A woman was paid to have intercourse with someone whose blood group matched that of the witness, and also contact a lawyer, a co-conspirator, at a district crime court, who planted more ‘evidence’ on her.
The police then planted ‘evidence’ of rape in the car of the witness, who was even asked to provide a semen sample in the police station. He went on to spend 52 harrowing days in jail, and was eventually acquitted only on the basis of a DNA test.
Although a court ordered an investigation against six police officials in the case on August 11, the fact of the matter is that it may just be the tip of an iceberg.

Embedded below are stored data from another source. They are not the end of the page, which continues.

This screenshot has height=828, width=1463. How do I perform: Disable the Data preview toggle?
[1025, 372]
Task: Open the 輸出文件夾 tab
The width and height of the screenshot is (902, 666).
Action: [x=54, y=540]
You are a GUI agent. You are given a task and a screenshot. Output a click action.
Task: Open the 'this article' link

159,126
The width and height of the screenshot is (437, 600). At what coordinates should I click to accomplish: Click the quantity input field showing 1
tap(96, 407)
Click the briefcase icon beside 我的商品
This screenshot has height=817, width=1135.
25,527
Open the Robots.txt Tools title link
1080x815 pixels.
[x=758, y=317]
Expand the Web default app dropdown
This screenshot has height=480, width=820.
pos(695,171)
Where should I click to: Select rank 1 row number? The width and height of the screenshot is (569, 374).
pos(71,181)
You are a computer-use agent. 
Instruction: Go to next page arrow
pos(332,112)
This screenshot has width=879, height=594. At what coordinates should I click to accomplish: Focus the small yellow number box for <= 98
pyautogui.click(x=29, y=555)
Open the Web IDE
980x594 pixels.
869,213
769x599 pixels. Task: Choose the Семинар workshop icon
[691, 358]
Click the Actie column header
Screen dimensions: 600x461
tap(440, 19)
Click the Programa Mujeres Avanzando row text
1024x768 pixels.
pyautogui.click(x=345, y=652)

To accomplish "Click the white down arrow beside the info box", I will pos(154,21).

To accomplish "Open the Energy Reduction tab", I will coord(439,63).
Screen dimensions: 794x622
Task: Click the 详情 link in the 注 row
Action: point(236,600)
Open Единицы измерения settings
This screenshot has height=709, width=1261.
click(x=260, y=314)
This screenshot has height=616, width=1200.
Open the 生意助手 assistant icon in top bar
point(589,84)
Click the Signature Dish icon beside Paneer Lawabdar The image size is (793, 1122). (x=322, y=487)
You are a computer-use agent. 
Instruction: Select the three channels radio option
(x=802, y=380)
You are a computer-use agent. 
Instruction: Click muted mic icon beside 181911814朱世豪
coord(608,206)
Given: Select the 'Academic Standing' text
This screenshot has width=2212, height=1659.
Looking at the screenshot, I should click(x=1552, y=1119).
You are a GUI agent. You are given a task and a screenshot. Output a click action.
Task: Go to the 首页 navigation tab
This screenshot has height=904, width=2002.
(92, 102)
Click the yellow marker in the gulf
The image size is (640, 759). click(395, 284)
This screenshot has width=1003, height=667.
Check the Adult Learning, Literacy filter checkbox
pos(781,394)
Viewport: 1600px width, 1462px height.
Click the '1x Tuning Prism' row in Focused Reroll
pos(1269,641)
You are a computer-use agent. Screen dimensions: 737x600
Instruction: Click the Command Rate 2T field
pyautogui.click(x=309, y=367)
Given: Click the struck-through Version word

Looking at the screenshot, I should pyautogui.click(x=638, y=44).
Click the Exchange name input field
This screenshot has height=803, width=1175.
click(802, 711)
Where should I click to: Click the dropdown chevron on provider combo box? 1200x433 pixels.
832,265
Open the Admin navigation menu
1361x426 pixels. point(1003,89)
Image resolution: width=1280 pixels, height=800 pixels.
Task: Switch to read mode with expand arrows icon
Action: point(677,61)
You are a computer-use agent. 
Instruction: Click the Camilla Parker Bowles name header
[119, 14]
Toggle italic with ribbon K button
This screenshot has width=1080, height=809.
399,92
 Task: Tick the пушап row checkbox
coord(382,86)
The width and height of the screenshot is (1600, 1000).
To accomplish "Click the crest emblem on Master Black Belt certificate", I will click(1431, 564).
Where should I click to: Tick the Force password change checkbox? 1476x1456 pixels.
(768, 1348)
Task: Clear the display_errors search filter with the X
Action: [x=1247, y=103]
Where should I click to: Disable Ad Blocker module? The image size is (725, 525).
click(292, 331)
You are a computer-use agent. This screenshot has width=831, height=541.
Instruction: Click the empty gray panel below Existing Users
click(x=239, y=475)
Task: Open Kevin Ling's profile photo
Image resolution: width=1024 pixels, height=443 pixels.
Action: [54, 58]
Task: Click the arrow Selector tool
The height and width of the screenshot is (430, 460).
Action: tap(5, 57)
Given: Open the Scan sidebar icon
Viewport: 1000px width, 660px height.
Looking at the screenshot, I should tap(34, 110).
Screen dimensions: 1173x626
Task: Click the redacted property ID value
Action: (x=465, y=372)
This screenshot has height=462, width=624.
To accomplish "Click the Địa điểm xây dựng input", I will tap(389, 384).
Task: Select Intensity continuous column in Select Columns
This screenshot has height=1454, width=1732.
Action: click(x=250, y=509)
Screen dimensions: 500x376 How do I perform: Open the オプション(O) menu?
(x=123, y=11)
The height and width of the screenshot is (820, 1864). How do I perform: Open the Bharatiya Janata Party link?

Indeed, police officials are actually empowered by the law of the land to question or detain anyone anytime on the pretext of just about anything. Those unfortunate enough to land in custody are often subjected to third-degree torture which can be traumatic enough to scar people for life, physically as well as mentally. Cases of custodial death are not unknown, with people simply being beaten to death. Some prefer to commit suicide.
The Indian Penal Code (IPC), which defines crime and punishment, is based on British criminal law and came into force in 1862, while the machinery for prevention and punishment through the criminal court system is contained in the Code of Criminal Procedure (CrPC), which dates back to 1898. Even the Police Act came into force in 1861.
All these had one overriding assumption: the subjugation of ‘natives’ by the enforcing British officers. So, when section 41 of the CrPC grants powers to a police officer to arrest anyone without a warrant from a magistrate, the assumption was that the ‘officer’ would be British and the arrested person an Indian.
Likewise, sections 129-131 (maintenance of public order and tranquility, using force if necessary), sections 149-153 (the preventive powers of the police) or section 156 (police investigation) all grant sweeping discretionary powers to the police, thanks to phrases like ‘reasonably complaint’, ‘credible information’, and ‘reasonable suspicion’.
Nowadays, when only money matters, the system encourages abuse of official position and rampant corruption. A survey found that over 90 cent of people found the police untrustworthy, corrupt and brutal.
It is high time that the penal and criminal procedure codes are rewritten. Unfortunately, our members of Parliament nowadays are too busy squabbling among themselves, and the average politician too engrossed in making money, to care about things such as true freedom from the British by changing the system they put in place.